In addition, referring to FIG. 5B , the second robot arm 320 includes an arm support part 321 coupled to the robot body 200 , an arm elevation part 322 coupled to the arm support part 321 so as to move up and down, And it may include a servo motor 323 for elevating. At this time, the elevating servomotor 323 may be connected to the arm support unit 321 , and the arm elevating/lowering unit 322 may be elevated by driving the elevating servomotor 323 . In addition, an anchor bolt insertion member 324 for inserting the anchor bolt into the hole may be installed at the end of the second robot arm 320 . Here, the anchor bolt insertion member 324 may include a driving unit for driving the anchor bolt insertion member 324 . In addition, the second robot arm 320 may further include a scattering dust collecting member (not shown) for collecting scattering products generated while the anchor bolt insertion member 324 inserts the anchor bolt into the hole.

In addition, referring to FIG. 5c , the third robot arm 330 includes an arm support 331 coupled to the robot body 200 , an arm elevation 332 coupled to the arm support 331 so as to move up and down, And it may include a servo motor 333 for elevating. At this time, the elevating servomotor 333 may be connected to the arm support 331 , and the arm elevating unit 332 may be elevated by driving the elevating servomotor 333 . In addition, an impact wrench member 334 for fixing the anchor bolt by fastening the anchor nut to the anchor bolt may be installed at the end of the third robot arm 330 . Here, the impact wrench member 334 may include a driving unit for driving the impact wrench member 334 . In addition, the third robot arm 330 may further include a scattering dust collecting member (not shown) for collecting scattering debris generated in the process in which the impact wrench member 334 fastens the anchor nut to the anchor bolt.

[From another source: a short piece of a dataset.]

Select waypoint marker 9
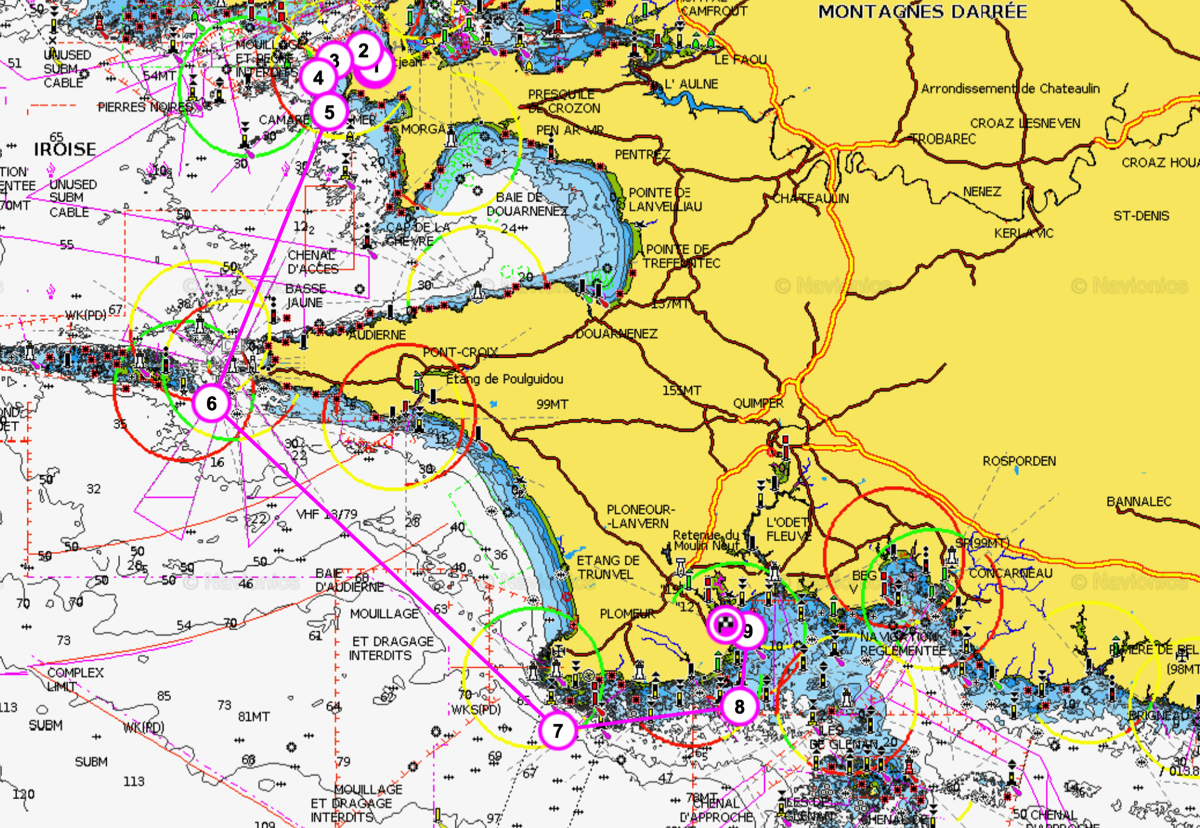This screenshot has height=828, width=1200. click(x=748, y=631)
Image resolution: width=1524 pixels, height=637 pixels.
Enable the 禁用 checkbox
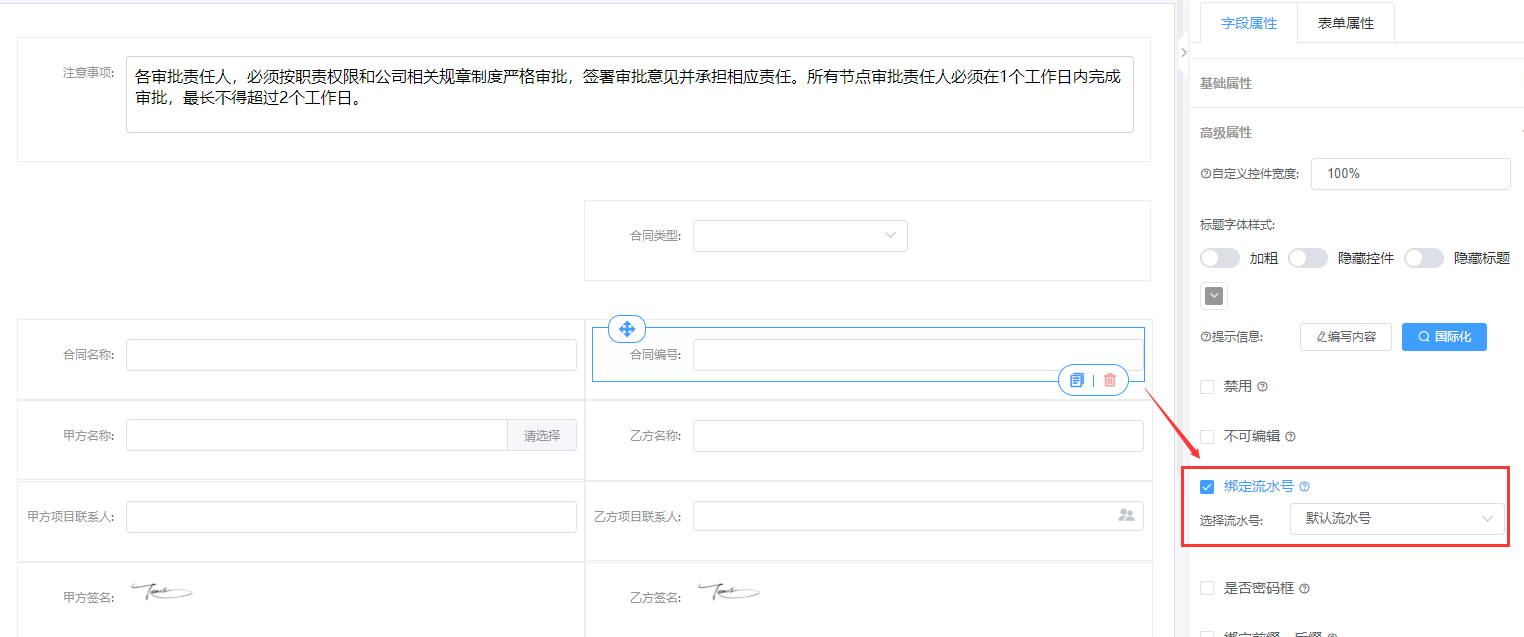(x=1207, y=387)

On the other hand, each of the first robot arm 310 , the second robot arm 320 , and the third robot arm 330 is to be coupled to the robot body 200 so as to be positioned on the same trajectory when the robot body 200 rotates. can

That is, by rotating the robot body 200, the first robot arm 310, the second robot arm 320, and the third robot arm 330 are positioned at the same position to create a perforation for the same spot, Anchor bolts are inserted, and the anchor nuts can be fastened to the anchor bolts.

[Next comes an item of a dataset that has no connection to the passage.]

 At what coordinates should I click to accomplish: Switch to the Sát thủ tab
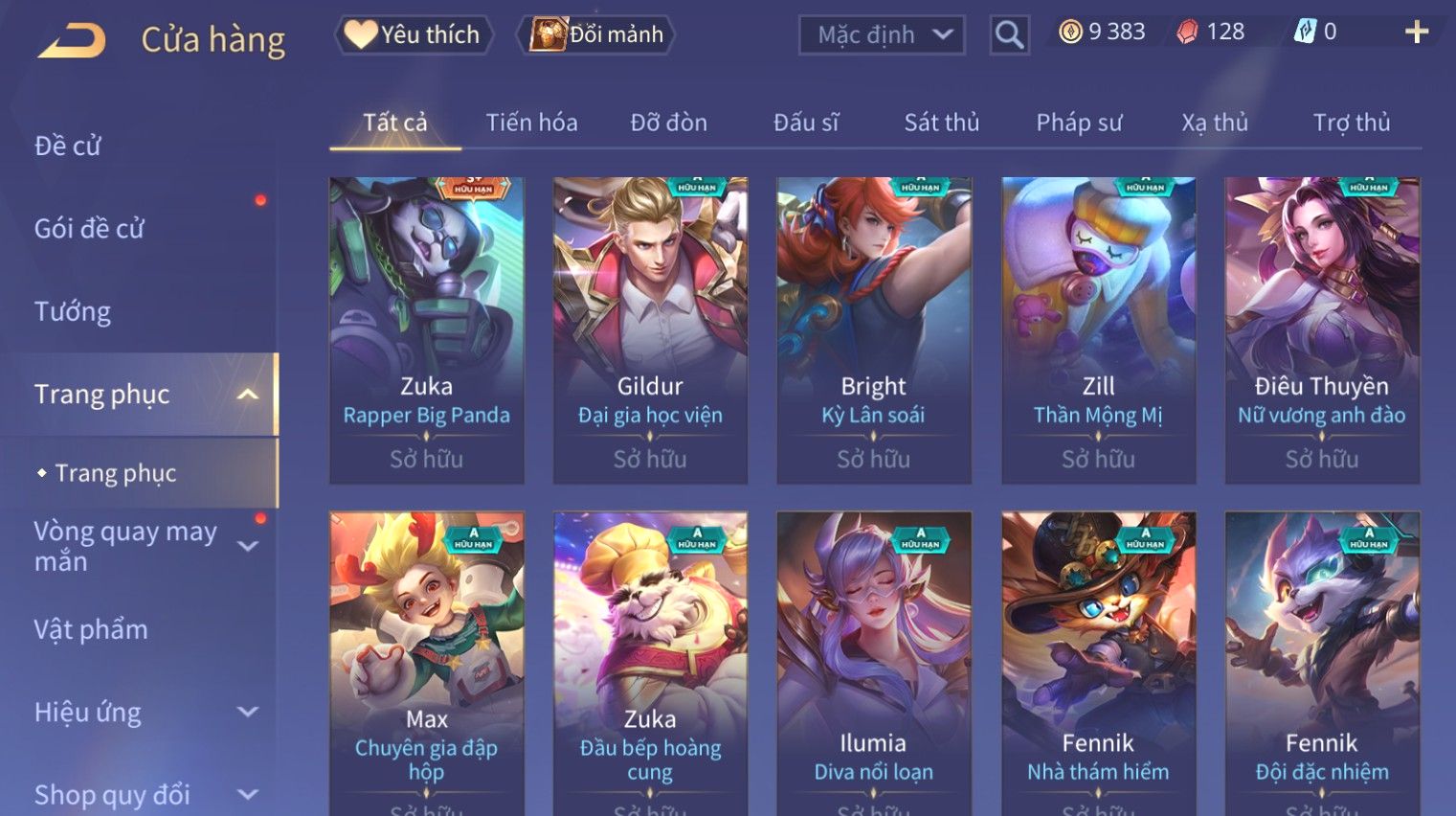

In addition, by allowing the first robot arm 310, the second robot arm 320, and the third robot arm 330 to work while changing only the rotation of the robot body 200, the ceiling construction can be performed even in a narrow space. there is.

On the other hand, in the above, each of the first robot arm 310, the second robot arm 320, and the third robot arm 330 was configured with an arm support part, an arm elevation part, and a servo motor for elevation. It can also be configured as an articulated robot arm.

Next, the anchor member supply unit 400 may be formed on the upper plate 110 to supply the anchor member in which the anchor bolt and the anchor nut are coupled.

Specifically, referring to FIG. 6 , the anchor member supply unit 400 may include an anchor member storage unit 410 , an anchor member pickup unit 420 , and an anchor member transfer unit 430 .

At this time, the anchor member storage unit 410 may accommodate a plurality of anchor members to which the anchor bolt and the anchor nut are coupled. Here, the anchor member storage unit 410 may be movably coupled to the upper plate 110 in the x-axis direction. In addition, the anchor member storage unit 410 may be movably coupled to the first addition (not shown) installed on the upper plate 110 in the x-axis direction. In addition, the anchor member storage unit 410 may include a laser sensor (not shown) for confirming the position of the received anchor member. In addition, the anchor member storage unit 410 may further include a servomotor (not shown) coupled to the storage unit 410 to move the storage unit 410 .

In addition, the anchor member pickup unit 420 is a picker that picks up a specific anchor member, which is one of a plurality of anchor members accommodated in the anchor member storage unit 410, a picker 421, a picker 422 is mounted. A rail is formed in which the elevating unit 422, the picker elevating unit 422 are movably coupled in the z-axis direction, and the first picker supporting unit 423 and the first picker supporting unit 423 are movable in the y-axis direction. A second picker support 424 may be included. Here, the anchor member pickup unit 420 may be coupled to the upper plate 110 to be positioned on the anchor member storage unit 410 , or may be coupled to the anchor member storage unit 410 . In addition, the anchor member pickup unit 420 may include at least one servomotor (not shown) for moving each of the first picker support part 423 and the picker elevating part 422 , and driving the picker 421 . It may include a driving unit (not shown).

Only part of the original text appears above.